Whatever short-term political damage this might cause
The Wall Street Journal has stern advice for Don and Fam: spill everything.
Mr. Trump seems to realize he has a problem because the White House has announced the hiring of white-collar Washington lawyer Ty Cobb to manage its Russia defense. He’ll presumably supersede the White House counsel, whom Mr. Trump ignores, and New York outside counsel Marc Kasowitz, who is out of his political depth.
Mr. Cobb has an opening to change the Trump strategy to one with the best chance of saving his Presidency: radical transparency. Release everything to the public ahead of the inevitable leaks. Mr. Cobb and his team should tell every Trump family member, campaign operative and White House aide to disclose every detail that might be relevant to the Russian investigations.
That means every meeting with any Russian or any American with Russian business ties. Every phone call or email. And every Trump business relationship with Russians going back years. This should include every relevant part of Mr. Trump’s tax returns, which the President will resist but Mr. Mueller is sure to seek anyway.
That’s the best chance of saving his presidency? I’m not seeing it. If he released everything, that would probably end his presidency. The WSJ seems to be assuming he hasn’t actually done anything criminal or incompatible with being president, but that’s a huge and rather perverse assumption. I think the reason Trump is hiding as much as he can is because the truth would discredit him. The bits of truth that have been leaked have certainly done a lot to discredit him, and the full truth would do that more thoroughly. The likelihood of some miraculous Innocent Explanation is…slight.
Then release it all to the public. Whatever short-term political damage this might cause couldn’t be worse than the death by a thousand cuts of selective leaks, often out of context, from political opponents in Congress or the special counsel’s office. If there really is nothing to the Russia collusion allegations, transparency will prove it. Americans will give Mr. Trump credit for trusting their ability to make a fair judgment. Pre-emptive disclosure is the only chance to contain the political harm from future revelations.
But that’s true only if this release of all of it shows him to be not a liar, thief, fraud, cheat, and corrupt operator.
--------------------
# Required work
1. In the commentary on the Wall Street Journal's advice to Trump, whom did the White House hire to manage its Russia defense?
2. Retype part of the commentary on the Journal's transparency advice to Trump, starting at the words "Mr. Cobb has" and stopping after "the Russian investigations.".
3. Write what comes next in the commentary on the Journal's transparency advice to Trump, picking up after its last sentence.

# Given material
--------------------
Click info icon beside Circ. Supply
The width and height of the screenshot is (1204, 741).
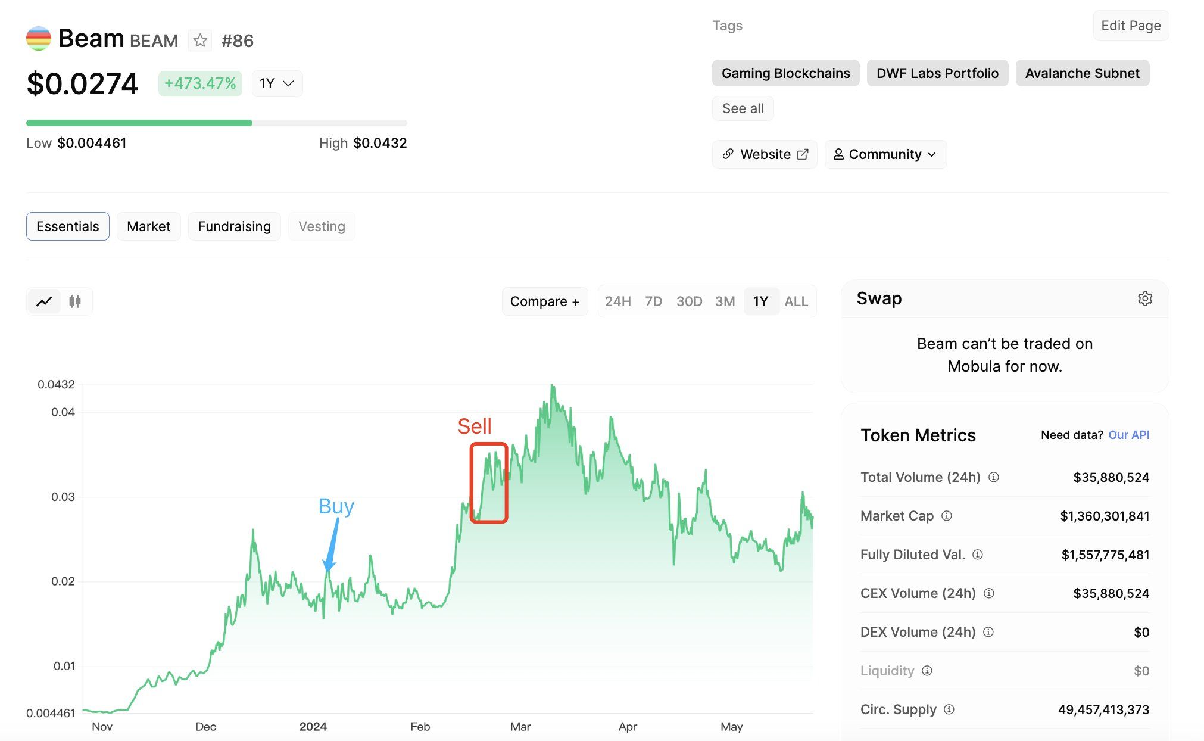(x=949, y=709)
--------------------
# Results in order
1. Ty Cobb, a white-collar Washington lawyer.

2.
Mr. Cobb has an opening to change the Trump strategy to one with the best chance of saving his Presidency: radical transparency. Release everything to the public ahead of the inevitable leaks. Mr. Cobb and his team should tell every Trump family member, campaign operative and White House aide to disclose every detail that might be relevant to the Russian investigations.

3.
Mr. Trump somehow seems to believe that his outsize personality and social-media following make him larger than the Presidency. He’s wrong. He and his family seem oblivious to the brutal realities of Washington politics. Those realities will destroy Mr. Trump, his family and their business reputation unless they change their strategy toward the Russia probe. They don’t have much more time to do it.
But it’s not the brutal realities of Washington politics that caused Trump to be a fraud, cheat, thief, liar, bully, and sleaze – he did that himself years ago. I don’t see how admitting it all is going to save his presidency.
That’s a nice way of saying he is out of control? That he has an inflated ego? That he has a personality that demands to be the center of attention, and in fact the only focal point of attention? That he thinks everything revolves around him?
At this point, I think the Trump strategy is to discredit and resist every norm, tradition, law, and expectation, along with every institution that may challenge his authority in any way, for as long as he can, and do all the damage he can while it plays out. There is no concern about damage to his reputation or family name: anything that we or even the WSJ would regard as damage, he will regard as a lie, inconsequential, and/or to his positive credit.
And while he’s in office, he and his cronies can rack up cash, destroy the hated federal government, continue ruining its reputation to reduce any future effectiveness, and wrap it up in the odors of their own corruption, dishonesty, and incompetence. For people determined to tear down any ability on the part of the government to rein in corporations and billionaires, all that catastrophe is a feature, not a bug.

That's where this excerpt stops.